===== SUPPLIED ENTRIES

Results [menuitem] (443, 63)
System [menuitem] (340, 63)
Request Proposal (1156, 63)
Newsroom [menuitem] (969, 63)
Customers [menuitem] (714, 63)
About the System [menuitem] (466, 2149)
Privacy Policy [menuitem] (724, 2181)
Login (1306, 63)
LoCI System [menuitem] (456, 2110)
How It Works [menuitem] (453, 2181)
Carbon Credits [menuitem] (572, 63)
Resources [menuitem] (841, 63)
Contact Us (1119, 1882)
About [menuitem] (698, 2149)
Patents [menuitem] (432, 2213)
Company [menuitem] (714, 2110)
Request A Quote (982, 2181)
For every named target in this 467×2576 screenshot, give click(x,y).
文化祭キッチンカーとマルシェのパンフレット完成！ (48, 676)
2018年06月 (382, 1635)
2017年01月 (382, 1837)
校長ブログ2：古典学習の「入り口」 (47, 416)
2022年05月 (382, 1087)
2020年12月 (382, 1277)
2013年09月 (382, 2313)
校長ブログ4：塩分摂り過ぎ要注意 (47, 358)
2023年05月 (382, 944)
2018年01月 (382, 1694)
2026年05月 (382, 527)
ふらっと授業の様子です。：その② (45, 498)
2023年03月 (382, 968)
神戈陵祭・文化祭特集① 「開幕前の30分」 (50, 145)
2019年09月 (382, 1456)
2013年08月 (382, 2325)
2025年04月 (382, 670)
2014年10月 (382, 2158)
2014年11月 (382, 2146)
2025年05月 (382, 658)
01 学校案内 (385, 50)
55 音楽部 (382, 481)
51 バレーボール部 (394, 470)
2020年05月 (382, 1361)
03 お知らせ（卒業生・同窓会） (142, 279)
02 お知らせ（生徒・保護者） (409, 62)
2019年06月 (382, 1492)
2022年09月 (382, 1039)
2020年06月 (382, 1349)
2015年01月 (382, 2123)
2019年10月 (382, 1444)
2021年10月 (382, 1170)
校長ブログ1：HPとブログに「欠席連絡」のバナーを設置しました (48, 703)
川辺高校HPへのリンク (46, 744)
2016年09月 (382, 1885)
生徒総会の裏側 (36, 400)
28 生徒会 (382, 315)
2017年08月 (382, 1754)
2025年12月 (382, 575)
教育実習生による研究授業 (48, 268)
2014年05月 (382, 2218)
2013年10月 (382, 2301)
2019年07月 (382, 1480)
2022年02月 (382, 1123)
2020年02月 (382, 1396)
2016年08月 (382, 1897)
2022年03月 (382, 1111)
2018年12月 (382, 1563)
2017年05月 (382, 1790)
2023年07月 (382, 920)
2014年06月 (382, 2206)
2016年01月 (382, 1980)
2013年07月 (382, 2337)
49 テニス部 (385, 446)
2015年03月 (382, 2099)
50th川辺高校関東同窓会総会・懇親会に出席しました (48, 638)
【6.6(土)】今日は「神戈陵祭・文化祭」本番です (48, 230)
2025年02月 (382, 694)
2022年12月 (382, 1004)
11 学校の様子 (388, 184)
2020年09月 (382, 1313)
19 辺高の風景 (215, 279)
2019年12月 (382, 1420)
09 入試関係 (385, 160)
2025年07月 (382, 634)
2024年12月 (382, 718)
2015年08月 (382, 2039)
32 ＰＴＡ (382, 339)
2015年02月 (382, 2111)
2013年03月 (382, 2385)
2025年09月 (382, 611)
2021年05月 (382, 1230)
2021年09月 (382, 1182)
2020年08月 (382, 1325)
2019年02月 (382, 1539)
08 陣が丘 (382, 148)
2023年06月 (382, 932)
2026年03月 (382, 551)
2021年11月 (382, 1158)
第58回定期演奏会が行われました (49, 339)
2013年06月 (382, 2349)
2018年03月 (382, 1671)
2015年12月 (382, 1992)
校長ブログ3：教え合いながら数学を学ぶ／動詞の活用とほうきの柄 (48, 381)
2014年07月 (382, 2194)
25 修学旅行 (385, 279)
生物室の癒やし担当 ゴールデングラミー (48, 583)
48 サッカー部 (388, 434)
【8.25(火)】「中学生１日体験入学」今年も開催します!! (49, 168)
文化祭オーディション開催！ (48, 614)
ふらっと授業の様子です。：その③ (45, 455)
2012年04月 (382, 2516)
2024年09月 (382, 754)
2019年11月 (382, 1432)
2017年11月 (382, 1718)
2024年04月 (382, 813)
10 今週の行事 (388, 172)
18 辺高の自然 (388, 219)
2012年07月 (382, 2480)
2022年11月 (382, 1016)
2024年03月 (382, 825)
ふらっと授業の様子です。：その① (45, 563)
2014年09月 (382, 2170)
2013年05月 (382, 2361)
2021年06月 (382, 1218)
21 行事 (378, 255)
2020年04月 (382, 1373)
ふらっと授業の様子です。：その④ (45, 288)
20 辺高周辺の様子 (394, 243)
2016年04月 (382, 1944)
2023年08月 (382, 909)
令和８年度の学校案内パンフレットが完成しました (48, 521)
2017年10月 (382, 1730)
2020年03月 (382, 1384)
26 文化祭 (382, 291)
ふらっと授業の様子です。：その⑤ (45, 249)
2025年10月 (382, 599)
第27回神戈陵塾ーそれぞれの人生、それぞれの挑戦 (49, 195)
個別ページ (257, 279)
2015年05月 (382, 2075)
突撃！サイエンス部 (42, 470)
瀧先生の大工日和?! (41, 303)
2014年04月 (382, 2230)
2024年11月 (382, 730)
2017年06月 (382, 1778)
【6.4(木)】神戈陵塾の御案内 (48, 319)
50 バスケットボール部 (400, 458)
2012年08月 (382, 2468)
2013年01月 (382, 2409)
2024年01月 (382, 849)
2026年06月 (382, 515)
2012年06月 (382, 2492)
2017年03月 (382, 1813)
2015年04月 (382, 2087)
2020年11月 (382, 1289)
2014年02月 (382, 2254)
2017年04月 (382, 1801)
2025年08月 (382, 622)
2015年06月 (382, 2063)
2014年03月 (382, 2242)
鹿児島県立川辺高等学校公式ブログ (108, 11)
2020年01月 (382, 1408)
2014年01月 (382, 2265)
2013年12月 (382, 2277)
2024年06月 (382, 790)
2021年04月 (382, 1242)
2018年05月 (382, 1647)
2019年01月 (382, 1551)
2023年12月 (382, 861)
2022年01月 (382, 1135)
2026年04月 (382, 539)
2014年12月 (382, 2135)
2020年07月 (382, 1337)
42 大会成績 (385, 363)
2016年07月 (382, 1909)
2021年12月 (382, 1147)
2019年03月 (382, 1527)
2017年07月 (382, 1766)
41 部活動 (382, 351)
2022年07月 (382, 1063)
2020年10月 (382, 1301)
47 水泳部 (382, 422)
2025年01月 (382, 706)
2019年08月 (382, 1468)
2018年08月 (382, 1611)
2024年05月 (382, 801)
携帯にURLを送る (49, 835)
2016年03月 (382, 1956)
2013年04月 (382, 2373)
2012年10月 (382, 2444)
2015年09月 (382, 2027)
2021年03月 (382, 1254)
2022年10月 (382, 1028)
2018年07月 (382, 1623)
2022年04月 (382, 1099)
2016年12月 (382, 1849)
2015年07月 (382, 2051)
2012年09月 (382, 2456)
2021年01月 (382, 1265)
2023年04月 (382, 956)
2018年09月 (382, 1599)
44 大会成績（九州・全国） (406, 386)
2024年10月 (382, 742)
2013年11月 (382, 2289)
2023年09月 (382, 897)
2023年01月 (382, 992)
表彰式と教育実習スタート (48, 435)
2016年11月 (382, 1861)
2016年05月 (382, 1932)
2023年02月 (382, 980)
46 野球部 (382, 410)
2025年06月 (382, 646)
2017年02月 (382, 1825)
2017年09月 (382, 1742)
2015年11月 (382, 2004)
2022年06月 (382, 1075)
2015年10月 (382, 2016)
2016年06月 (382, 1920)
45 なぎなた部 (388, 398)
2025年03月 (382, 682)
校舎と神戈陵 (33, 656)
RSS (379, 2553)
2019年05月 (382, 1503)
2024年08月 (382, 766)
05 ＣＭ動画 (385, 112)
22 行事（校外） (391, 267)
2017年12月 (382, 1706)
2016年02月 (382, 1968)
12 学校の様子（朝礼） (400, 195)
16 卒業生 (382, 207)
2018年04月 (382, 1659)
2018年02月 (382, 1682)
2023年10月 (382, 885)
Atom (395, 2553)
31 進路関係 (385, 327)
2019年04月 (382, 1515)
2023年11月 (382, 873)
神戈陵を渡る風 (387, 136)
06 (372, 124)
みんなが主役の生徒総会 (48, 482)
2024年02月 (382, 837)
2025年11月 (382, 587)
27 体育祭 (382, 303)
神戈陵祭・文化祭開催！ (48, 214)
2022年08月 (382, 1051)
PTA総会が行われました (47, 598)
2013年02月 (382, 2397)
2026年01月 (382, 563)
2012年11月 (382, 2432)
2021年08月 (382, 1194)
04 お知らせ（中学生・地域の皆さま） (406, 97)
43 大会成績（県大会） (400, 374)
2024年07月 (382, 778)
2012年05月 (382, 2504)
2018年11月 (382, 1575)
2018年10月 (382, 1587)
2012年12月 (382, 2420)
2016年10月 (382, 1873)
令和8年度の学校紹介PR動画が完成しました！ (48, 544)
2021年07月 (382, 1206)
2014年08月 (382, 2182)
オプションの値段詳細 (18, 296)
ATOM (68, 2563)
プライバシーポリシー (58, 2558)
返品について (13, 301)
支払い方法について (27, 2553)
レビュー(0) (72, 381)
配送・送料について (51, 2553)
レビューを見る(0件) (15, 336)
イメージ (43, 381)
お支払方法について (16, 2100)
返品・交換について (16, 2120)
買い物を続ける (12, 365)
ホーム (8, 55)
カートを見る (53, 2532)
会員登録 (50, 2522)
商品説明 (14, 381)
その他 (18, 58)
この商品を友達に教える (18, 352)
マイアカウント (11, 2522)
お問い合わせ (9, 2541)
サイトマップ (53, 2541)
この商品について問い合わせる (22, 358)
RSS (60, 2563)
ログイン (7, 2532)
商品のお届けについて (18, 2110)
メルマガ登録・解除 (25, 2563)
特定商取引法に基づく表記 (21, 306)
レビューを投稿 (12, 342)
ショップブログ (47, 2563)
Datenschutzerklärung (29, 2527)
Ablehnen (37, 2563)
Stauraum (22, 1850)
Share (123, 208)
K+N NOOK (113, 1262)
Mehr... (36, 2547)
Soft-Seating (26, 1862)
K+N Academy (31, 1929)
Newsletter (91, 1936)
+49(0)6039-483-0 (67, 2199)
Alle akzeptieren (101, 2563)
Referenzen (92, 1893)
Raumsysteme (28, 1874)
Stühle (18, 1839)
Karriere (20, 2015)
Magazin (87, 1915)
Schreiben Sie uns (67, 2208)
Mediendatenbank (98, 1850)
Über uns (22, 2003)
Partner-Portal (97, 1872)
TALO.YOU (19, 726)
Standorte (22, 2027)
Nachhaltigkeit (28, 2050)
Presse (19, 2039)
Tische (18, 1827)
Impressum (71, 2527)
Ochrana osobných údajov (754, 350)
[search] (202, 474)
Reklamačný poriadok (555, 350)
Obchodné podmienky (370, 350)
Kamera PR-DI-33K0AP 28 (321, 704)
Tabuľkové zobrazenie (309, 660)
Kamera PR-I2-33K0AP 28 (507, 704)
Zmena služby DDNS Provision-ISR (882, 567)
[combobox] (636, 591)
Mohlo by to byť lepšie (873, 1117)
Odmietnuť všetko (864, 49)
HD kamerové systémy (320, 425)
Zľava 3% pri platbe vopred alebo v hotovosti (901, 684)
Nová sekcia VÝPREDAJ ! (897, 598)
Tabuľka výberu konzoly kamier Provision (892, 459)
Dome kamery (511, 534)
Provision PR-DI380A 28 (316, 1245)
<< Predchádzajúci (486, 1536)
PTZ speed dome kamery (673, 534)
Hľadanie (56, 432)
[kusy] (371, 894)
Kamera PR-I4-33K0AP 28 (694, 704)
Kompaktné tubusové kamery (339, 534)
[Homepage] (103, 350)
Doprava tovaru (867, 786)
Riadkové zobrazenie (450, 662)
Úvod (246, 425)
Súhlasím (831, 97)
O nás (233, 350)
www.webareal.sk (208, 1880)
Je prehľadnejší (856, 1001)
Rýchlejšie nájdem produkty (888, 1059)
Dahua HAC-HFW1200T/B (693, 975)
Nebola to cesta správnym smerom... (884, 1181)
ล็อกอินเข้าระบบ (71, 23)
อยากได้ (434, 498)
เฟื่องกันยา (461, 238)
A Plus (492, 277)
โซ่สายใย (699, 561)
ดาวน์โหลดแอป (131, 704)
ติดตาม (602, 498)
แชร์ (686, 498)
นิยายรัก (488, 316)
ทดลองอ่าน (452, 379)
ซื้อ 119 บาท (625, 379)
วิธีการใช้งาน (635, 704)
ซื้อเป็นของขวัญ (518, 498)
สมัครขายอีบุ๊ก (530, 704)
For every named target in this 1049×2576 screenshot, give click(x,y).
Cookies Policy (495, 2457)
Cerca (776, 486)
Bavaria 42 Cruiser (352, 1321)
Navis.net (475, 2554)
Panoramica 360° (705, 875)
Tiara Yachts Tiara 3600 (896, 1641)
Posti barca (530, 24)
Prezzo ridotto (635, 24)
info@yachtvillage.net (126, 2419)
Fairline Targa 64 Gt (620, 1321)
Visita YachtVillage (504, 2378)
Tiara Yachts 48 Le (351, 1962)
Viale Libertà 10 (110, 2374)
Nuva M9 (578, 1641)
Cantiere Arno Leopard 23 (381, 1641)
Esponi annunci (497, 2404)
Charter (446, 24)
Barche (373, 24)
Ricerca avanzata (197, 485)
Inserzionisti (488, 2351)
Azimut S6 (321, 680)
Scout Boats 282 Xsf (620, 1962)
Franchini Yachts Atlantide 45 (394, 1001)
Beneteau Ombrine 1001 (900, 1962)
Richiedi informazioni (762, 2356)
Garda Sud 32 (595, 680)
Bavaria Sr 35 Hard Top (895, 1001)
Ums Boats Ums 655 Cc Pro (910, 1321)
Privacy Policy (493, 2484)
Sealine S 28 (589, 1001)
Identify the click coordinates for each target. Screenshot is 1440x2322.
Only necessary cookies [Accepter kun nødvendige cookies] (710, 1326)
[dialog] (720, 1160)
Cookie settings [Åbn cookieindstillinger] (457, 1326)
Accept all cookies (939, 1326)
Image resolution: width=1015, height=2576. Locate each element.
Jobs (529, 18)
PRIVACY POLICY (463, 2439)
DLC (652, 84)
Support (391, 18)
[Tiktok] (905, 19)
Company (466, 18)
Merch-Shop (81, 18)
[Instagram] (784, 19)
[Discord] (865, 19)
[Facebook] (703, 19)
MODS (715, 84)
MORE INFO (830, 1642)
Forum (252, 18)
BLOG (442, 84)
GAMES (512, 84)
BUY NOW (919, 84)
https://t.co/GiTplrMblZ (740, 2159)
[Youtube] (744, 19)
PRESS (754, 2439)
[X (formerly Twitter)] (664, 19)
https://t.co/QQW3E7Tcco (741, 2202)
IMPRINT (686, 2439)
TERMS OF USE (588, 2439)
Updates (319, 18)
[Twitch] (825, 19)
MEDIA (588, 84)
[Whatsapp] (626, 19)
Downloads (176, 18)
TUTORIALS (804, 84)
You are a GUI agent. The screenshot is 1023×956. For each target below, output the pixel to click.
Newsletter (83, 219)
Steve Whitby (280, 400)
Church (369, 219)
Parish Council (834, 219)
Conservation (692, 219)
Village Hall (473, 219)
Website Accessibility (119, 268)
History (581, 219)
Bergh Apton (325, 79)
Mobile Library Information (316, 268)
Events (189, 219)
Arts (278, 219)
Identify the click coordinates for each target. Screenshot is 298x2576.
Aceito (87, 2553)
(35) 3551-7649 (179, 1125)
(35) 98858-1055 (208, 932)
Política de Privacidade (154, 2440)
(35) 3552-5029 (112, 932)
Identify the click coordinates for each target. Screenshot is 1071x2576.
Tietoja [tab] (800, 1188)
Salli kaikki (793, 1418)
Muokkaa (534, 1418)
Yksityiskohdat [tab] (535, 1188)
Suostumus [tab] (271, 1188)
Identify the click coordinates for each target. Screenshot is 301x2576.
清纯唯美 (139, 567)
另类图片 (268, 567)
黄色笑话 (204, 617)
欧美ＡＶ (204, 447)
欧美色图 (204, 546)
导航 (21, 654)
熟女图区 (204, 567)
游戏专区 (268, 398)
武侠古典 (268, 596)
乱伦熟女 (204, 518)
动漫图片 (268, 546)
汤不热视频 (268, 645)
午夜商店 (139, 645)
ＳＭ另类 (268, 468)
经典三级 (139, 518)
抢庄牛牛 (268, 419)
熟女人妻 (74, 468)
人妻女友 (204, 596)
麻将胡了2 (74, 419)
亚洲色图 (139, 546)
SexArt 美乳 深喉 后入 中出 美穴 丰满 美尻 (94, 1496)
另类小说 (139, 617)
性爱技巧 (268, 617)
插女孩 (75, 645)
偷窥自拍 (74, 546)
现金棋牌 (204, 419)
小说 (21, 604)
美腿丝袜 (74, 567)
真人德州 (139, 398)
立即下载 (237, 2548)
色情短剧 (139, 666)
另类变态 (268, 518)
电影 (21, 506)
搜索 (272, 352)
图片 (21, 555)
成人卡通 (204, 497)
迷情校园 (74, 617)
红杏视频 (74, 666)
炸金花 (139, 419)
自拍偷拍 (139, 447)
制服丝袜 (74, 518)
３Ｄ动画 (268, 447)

==========

▶ **DIRECTIONS FOR THIS TASK**
Rewrite the items from the line containing "2016年09月 (382, 1885)" down to the line containing "2015年03月 (382, 2099)", both included, and only those lines. Replace "テニス部" with "卓球部" and change nothing else.

▶ **FULL RESPONSE**
2016年09月 (382, 1885)
生徒総会の裏側 (36, 400)
28 生徒会 (382, 315)
2017年08月 (382, 1754)
2025年12月 (382, 575)
教育実習生による研究授業 (48, 268)
2014年05月 (382, 2218)
2013年10月 (382, 2301)
2019年07月 (382, 1480)
2022年02月 (382, 1123)
2020年02月 (382, 1396)
2016年08月 (382, 1897)
2022年03月 (382, 1111)
2018年12月 (382, 1563)
2017年05月 (382, 1790)
2023年07月 (382, 920)
2014年06月 (382, 2206)
2016年01月 (382, 1980)
2013年07月 (382, 2337)
49 卓球部 (385, 446)
2015年03月 (382, 2099)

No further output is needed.